假设x股票是我们在观察想投资的股票,y,z股票是希望去比较的股票。
%matplotlib inline
import matplotlib.pyplot as plt
import numpy as np
# We define two sequences x, y as numpy array
# where y is actually a sub-sequence from x
x = np.array([2, 0, 1, 1, 2, 4, 2, 1, 2, 0]).reshape(-1, 1)
y = np.array([1, 1, 2, 4, 2, 1, 2, 0, 0, 0]).reshape(-1, 1)
z = np.array([3, 2, 2, 4, 2, 3, 2, 0, 2, 3]).reshape(-1, 1)
plt.plot(x, label='x', color= (0.7,0.2,0.1))
plt.plot(y, label='y', color= (0.2,0.1,0.7))
plt.plot(z, label='z', color= (0.2,0.7,0.1))
plt.title('Our two temporal sequences')
plt.legend()
2.2 DTW算法度量曲线相似性
根据这里mock的数据,人工也能判断y该是与x曲线最接近的,z次之。首先验证下DTW算法得出的曲线距离排序性的结论是不是跟人工判断的一致。
(1) 首先曲线x与自身的dtw距离是0,即相关性最大
%matplotlib inline
import matplotlib.pyplot as plt
import numpy as np
x = np.array([2, 0, 1, 1, 2, 4, 2, 1, 2, 0]).reshape(-1, 1)
plt.plot(x, label='x', color= (0.7,0.2,0.1))
plt.title('Our two temporal sequences')
plt.legend()
from dtw import dtw
# dtw算法中使用 L2 norm 作为元素比较距离
l2_norm = lambda x, y: (x - y) ** 2
dist11, cost_matrix11, acc_cost_matrix11, path11 = dtw(x, x, dist=l2_norm)

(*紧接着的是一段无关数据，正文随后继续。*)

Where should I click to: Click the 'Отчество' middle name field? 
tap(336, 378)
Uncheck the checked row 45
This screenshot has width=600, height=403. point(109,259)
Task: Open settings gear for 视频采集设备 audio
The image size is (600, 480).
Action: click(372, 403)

print("曲线x与曲线x的dtw距离:",dist11)
plt.imshow(acc_cost_matrix11.T, origin='lower', cmap='gray', interpolation='nearest')
plt.plot(path11[0], path11[1], 'w')
plt.show()
(2)曲线x与y距离 小于 x与z的距离,即x与y相关性 高于x与z
dist1, cost_matrix1, acc_cost_matrix1, path1 = dtw(x, y, dist=l2_norm)
dist2, cost_matrix2, acc_cost_matrix2, path2 = dtw(x, z, dist=l2_norm)

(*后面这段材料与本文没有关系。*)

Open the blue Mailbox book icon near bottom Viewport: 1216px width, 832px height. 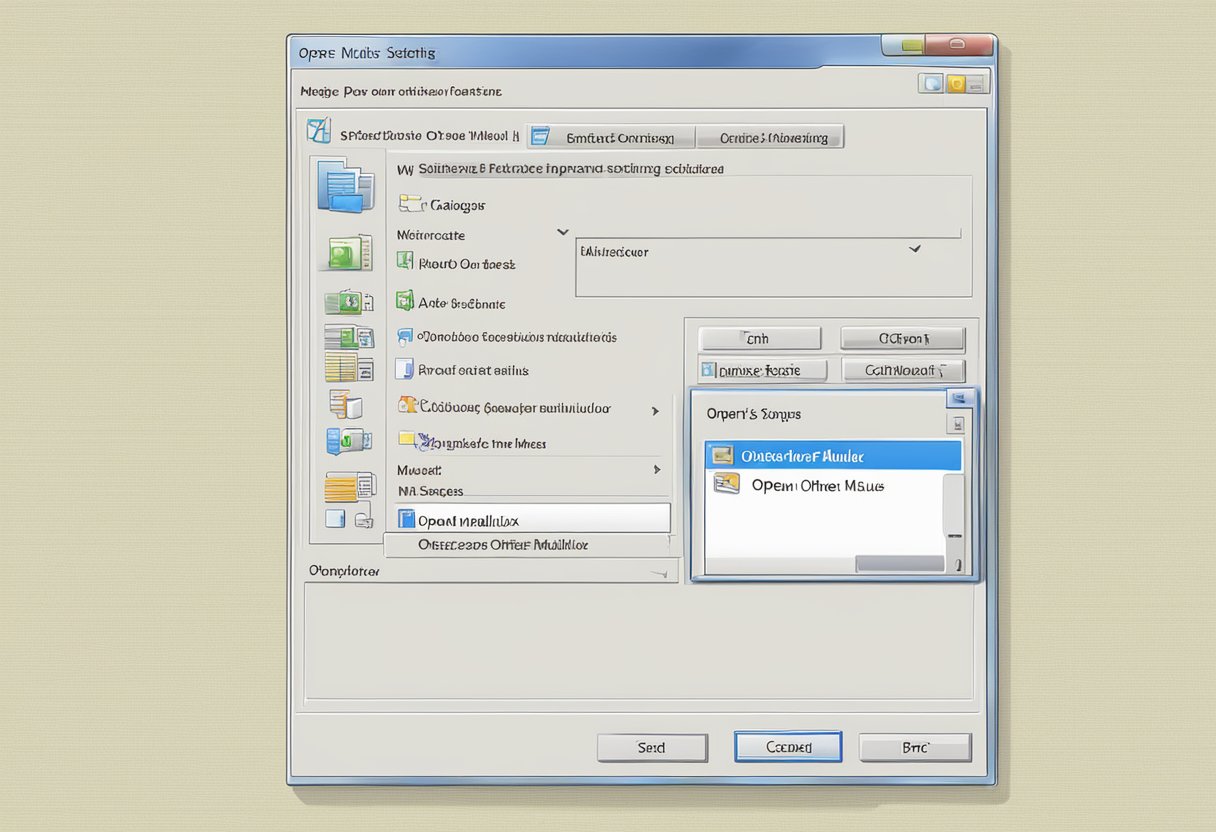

print("曲线x与曲线y的dtw距离:",dist1)
print("曲线x与曲线z的dtw距离:",dist1)
plt.imshow(acc_cost_matrix1.T, origin='lower', cmap='gray', interpolation='nearest')

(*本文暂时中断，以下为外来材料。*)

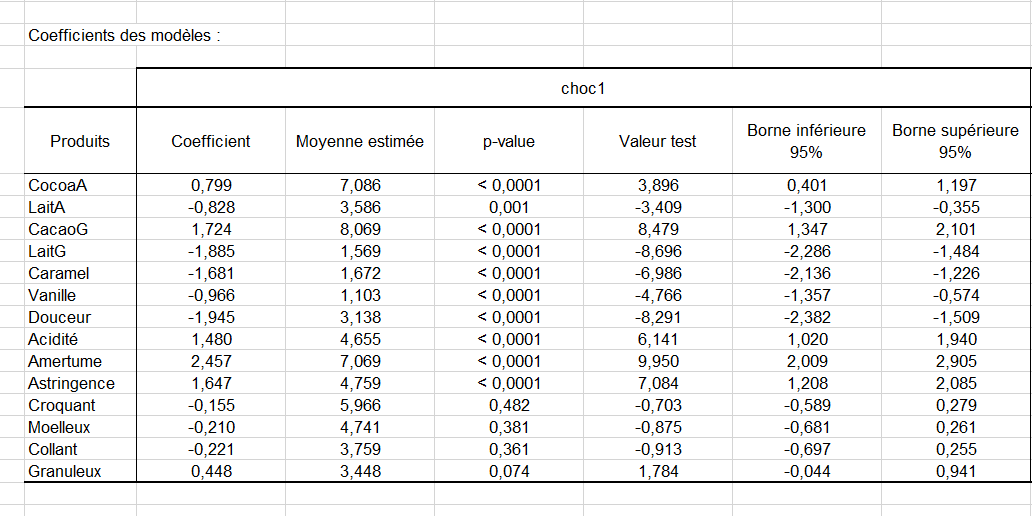The height and width of the screenshot is (516, 1032).
Task: Select Astringence's upper bound 2,085
Action: tap(956, 383)
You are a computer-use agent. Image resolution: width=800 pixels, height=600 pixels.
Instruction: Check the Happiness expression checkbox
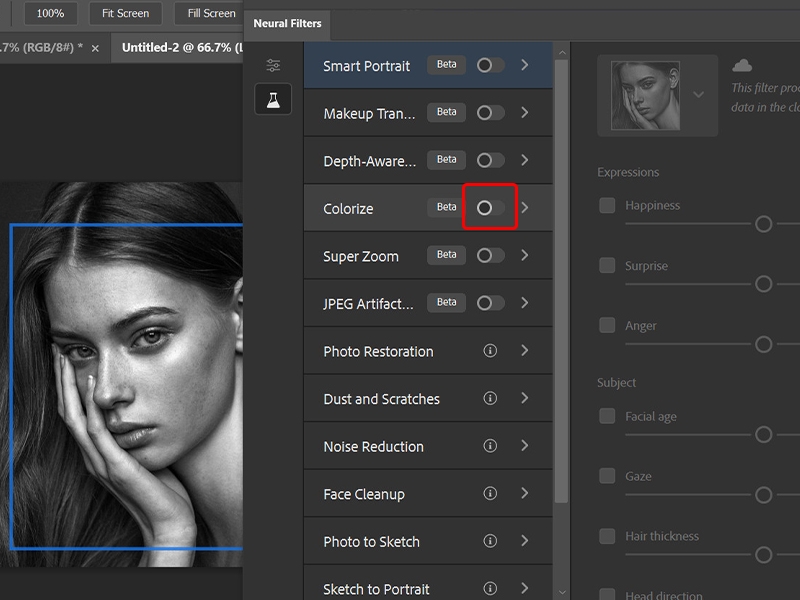[x=606, y=205]
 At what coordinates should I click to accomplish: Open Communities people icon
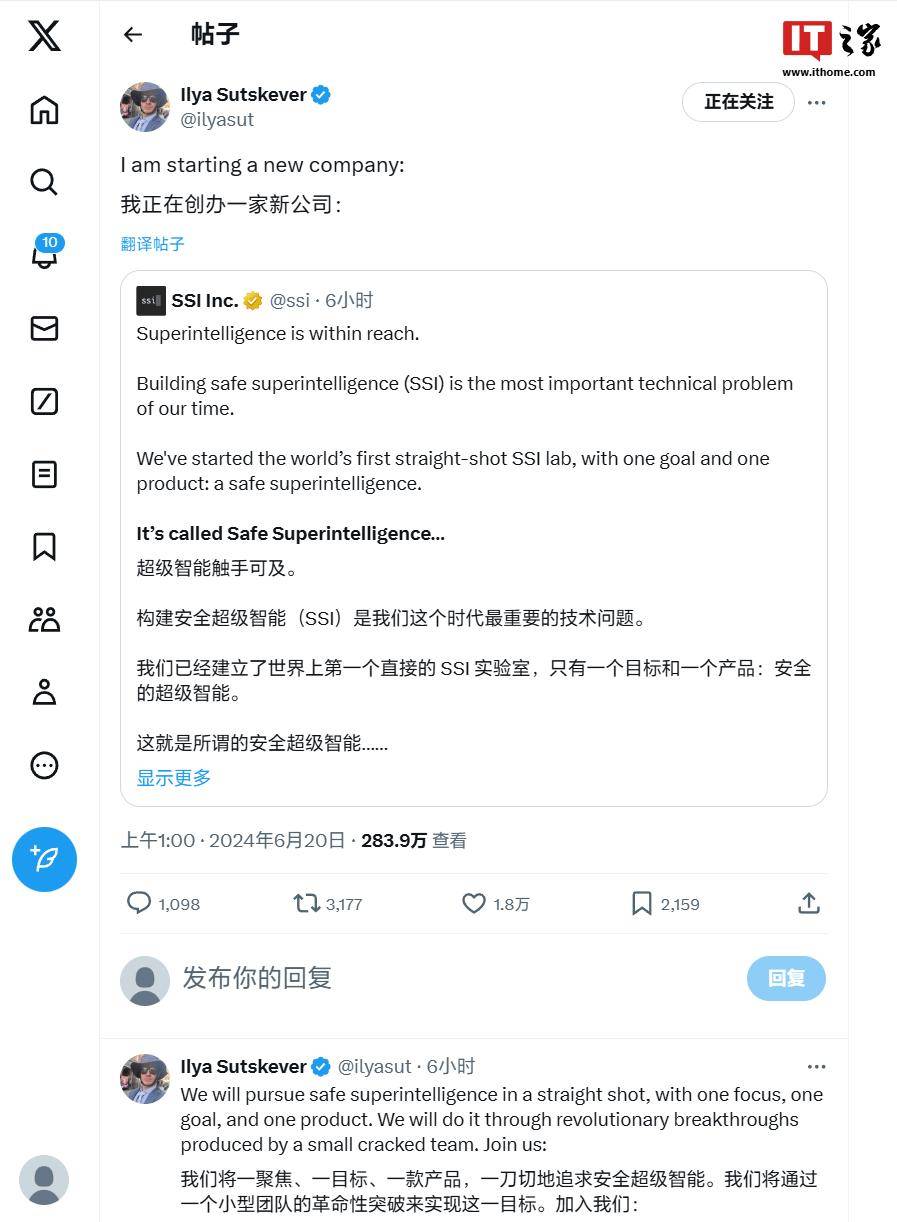44,620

plt.imshow(acc_cost_matrix2.T, origin='lower', cmap='gray', interpolation='nearest')
plt.plot(path1[0], path1[1], 'w')
plt.plot(path2[0], path1[1], 'w')
plt.show()
dtw算法dtw(x,y)=2 < dtw(x,z)=18 判断曲线y与曲线x的距离小于曲线z与x的距离,即相关性更高,符合期望,所以可以作为股票相关性算法使用。
(3)使用DTW算法计算出与曲线x高相关的TopN曲线
将更多股票曲线数据与x曲线比较,找出距离最短的TopN曲线,即为TopN高相关股票曲线。
x_similaritys = {}
# 假设stock_data中存放里足够多的股票和其k线数据
for stock_name, k_line in stock_data:
dist, cost_matrix, acc_cost_matrix, path = dtw(x, k_line, dist=l2_norm)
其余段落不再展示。